__Task prompt__. Once the line containing "924x563 pixels." is found in the entries below, reproduce it and every line after it, stopping at and including the line containing "You are a computer-use agent. The image size is (636, 480)."; reproduce nothing else, and keep each line exact.

__Extracted material__.

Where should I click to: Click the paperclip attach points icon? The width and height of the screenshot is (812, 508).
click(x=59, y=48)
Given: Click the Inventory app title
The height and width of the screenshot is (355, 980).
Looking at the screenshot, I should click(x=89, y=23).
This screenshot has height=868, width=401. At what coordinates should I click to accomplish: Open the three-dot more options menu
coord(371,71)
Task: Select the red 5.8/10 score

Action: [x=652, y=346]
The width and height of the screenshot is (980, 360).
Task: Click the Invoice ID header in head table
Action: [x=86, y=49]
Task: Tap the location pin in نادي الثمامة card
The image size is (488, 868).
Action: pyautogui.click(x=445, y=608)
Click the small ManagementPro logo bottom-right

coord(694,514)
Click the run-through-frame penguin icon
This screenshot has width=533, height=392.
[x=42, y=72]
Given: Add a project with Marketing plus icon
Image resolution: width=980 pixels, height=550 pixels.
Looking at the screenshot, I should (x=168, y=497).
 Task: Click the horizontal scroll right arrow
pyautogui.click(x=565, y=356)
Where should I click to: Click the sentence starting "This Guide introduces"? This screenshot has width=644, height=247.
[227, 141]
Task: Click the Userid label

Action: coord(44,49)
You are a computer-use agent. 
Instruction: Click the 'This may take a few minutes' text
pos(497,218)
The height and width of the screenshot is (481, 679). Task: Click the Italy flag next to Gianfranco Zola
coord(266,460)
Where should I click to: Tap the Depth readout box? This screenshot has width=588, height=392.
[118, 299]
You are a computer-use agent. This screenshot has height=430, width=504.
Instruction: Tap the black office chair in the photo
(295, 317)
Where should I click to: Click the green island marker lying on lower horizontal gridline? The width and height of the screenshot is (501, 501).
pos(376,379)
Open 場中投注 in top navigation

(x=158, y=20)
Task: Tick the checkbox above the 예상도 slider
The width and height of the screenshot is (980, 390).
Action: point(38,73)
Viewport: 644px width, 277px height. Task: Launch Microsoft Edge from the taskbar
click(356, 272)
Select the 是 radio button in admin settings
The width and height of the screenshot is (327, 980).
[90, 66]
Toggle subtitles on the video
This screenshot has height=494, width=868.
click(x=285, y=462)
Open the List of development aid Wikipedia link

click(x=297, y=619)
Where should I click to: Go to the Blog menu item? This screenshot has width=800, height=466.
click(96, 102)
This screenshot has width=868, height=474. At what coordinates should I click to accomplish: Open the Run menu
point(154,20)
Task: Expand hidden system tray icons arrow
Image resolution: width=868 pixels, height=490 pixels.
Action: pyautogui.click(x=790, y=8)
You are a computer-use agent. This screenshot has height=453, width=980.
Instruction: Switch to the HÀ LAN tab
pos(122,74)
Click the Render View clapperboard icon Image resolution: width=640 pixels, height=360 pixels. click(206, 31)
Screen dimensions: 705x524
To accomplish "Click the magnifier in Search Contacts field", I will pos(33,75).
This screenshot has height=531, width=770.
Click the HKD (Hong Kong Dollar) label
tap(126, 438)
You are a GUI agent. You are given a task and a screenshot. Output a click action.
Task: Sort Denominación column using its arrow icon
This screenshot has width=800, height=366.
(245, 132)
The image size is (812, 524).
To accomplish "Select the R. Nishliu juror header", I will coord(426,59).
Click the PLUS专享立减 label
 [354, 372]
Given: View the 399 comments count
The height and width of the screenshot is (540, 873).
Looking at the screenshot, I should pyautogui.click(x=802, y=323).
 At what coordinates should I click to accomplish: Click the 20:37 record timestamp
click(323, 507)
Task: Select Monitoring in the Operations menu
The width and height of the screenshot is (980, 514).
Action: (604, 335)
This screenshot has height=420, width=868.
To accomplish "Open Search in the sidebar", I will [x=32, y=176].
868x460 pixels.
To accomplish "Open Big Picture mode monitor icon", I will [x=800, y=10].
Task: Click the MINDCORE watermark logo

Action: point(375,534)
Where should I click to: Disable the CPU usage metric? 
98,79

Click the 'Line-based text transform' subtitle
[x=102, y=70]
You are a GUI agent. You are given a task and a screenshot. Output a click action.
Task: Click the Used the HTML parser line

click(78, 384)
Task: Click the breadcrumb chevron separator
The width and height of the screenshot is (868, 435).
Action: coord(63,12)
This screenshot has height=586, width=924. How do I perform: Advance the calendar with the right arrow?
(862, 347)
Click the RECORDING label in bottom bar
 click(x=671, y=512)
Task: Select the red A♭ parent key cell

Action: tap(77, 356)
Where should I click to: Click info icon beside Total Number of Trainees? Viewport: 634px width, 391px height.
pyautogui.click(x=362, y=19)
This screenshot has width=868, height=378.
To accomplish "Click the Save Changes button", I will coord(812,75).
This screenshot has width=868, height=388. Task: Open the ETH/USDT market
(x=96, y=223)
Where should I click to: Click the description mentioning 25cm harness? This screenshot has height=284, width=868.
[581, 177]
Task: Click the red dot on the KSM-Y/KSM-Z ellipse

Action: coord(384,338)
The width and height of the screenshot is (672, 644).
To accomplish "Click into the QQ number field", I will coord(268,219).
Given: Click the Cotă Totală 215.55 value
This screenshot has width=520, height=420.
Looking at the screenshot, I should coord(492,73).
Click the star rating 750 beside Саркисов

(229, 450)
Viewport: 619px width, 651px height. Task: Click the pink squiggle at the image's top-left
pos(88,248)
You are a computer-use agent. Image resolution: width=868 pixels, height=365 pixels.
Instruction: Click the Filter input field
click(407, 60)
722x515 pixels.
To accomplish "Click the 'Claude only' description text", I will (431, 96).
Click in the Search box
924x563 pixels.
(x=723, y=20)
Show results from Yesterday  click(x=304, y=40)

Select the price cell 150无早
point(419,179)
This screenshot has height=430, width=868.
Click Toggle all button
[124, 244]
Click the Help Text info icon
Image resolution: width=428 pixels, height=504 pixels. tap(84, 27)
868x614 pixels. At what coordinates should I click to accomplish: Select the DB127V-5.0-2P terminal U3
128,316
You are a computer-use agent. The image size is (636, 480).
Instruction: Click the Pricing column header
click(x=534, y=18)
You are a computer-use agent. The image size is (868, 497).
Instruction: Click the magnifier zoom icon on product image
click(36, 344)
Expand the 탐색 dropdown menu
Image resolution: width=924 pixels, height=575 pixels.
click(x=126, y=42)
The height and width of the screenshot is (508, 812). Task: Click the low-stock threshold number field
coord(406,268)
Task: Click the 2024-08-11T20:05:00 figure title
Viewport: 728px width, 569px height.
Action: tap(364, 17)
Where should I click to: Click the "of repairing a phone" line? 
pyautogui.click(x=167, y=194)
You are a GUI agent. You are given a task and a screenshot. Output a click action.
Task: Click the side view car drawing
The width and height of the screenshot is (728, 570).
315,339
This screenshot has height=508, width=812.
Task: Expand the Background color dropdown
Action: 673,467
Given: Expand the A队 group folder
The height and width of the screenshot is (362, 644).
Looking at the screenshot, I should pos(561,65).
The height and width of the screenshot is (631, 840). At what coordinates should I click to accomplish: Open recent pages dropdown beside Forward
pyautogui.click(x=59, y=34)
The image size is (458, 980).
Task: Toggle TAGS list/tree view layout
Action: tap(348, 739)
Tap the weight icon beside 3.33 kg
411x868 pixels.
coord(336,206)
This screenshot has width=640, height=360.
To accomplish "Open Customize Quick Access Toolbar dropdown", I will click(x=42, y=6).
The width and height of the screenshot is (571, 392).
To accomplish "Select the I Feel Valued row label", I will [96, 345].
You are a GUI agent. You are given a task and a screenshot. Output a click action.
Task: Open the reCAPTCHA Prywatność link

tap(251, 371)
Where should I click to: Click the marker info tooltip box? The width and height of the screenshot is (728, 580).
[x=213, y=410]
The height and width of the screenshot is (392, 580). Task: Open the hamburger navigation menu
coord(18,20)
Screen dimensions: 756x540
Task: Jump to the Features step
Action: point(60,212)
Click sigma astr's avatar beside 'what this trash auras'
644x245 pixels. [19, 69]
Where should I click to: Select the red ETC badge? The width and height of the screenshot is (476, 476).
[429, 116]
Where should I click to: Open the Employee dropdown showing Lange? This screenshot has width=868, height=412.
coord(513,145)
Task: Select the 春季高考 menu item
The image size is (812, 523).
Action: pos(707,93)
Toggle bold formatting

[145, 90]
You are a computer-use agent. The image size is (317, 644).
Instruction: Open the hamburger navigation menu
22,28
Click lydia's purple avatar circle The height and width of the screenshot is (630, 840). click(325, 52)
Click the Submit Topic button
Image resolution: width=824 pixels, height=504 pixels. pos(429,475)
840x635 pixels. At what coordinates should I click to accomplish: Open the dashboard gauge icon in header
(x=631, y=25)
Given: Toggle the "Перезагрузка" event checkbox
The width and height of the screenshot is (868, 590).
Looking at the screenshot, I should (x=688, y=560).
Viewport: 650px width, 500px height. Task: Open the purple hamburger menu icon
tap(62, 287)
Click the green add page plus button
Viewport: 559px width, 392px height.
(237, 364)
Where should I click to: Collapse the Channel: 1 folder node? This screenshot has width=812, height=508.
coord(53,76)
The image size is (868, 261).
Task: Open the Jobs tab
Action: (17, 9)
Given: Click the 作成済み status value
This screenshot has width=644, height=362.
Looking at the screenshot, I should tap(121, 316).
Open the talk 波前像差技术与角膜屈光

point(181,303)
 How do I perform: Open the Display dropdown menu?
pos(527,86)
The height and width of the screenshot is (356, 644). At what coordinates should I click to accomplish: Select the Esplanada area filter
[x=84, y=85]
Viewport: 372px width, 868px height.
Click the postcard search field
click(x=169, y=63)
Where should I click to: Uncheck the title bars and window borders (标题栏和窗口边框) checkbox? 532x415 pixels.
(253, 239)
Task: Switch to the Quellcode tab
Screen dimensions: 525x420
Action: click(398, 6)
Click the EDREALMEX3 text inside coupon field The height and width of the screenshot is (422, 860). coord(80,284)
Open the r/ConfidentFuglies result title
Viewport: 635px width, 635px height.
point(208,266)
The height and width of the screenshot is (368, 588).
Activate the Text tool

__Answer to the exercise__.
924x563 pixels.
(x=723, y=20)
Show results from Yesterday  click(x=304, y=40)

Select the price cell 150无早
point(419,179)
This screenshot has height=430, width=868.
Click Toggle all button
[124, 244]
Click the Help Text info icon
Image resolution: width=428 pixels, height=504 pixels. tap(84, 27)
868x614 pixels. At what coordinates should I click to accomplish: Select the DB127V-5.0-2P terminal U3
128,316
You are a computer-use agent. The image size is (636, 480).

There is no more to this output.